Lakeview's cost of living rises 20 percent above the city average, but the unique character and charm of the walk-up bricks and condos and townhouses with historic facades make it worth it. From studios to three-bedrooms, the rental price only varies, on average, about $1800, putting studios around $1,000 and three-bedrooms around $2,800. Residents don't mind, though. Many fall in love at first sight with the rehabbed apartment buildings featuring century-old exteriors and new interiors. The locals comprise a mix of singles, retirees and families who happily snatch up condos, vintage bricks and other turn-of-the-century homes. Whether renting or buying, check out local HOA fees when picking your homestead as Lakeview has the most and most active HOAs of anywhere in the city. Transportation costs only contribute to the cost if you drive or rely heavily on public transit to commute to other areas of Chicago. The nightlife and dining prices stay in line with city averages, as do groceries and various goods and services.

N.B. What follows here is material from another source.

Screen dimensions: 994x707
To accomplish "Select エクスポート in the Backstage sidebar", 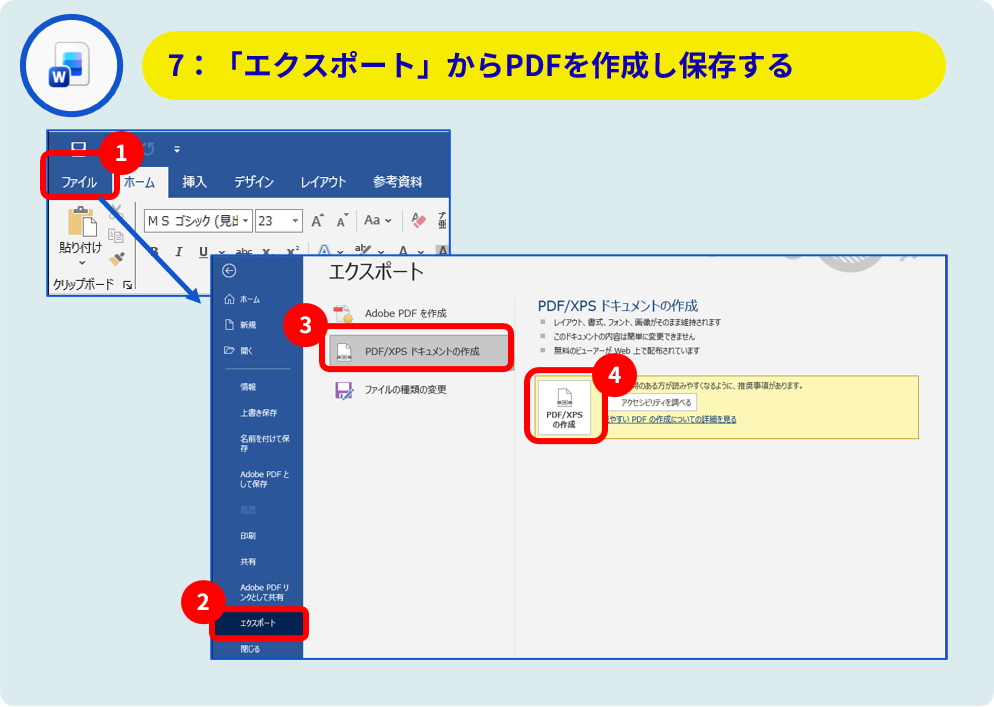I will (258, 624).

Lakeview shopping gives residents bountiful options, from unique shopping in the Southport Corridor to boutiques and local shops to fresh markets in the summer months. Head down Lincoln Avenue for a collection of trendy shops and boutiques, or scope out the unique shopping options on Clark Street for everything from retro clothes, special shirts screen-printed on the spot with whatever your heart desires and specialty shoe shops. Get used to hearing residents talk about being on their way to shop on Belmont and Clark. This slice of Lakeview has the best selection of trendy, affordable shops for accessories and digs that rank right up there on the list of finds. While Que Syrah Fine Wines meets yours needs for wine, plenty of other specialty markets and grocers serve Lakeview residents. Locals love the Paulina Market for killer cuts of beef, and the Nettelhorst French Market offers delightful vendors peddling homemade breads, fresh produce and a mix of other local goods.


While its name suggests abundant water frontage and plenty of outdoor space, Lakeview actually lacks the abundant public green spaces of big-city parks. That doesn't mean you cannot find any, though. Warner Park provides the perfect quiet retreat for a romantic picnic in a gazebo or a stroll surrounded by beautiful flowers, such as hostas, lilac bushes and lilies. Your best bet for seeking out this neighborhood gem within the urban scene lies in heading east on Clark or west on Greenview. Pets are welcome, so you don't have to worry about leaving them at home. The best bet for finding a good playground for the kids lies in travelling the streets, as many small neighborhood parks feature playground equipment. Lakeview also hits the Lakefront Trail of Lincoln Park. Hop on this 18-mile paved path for a brisk evening stroll or a long, leisurely walk in the summer sun. You'll discover various parks, gardens and beaches all along the path to occupy your time and revive your mind.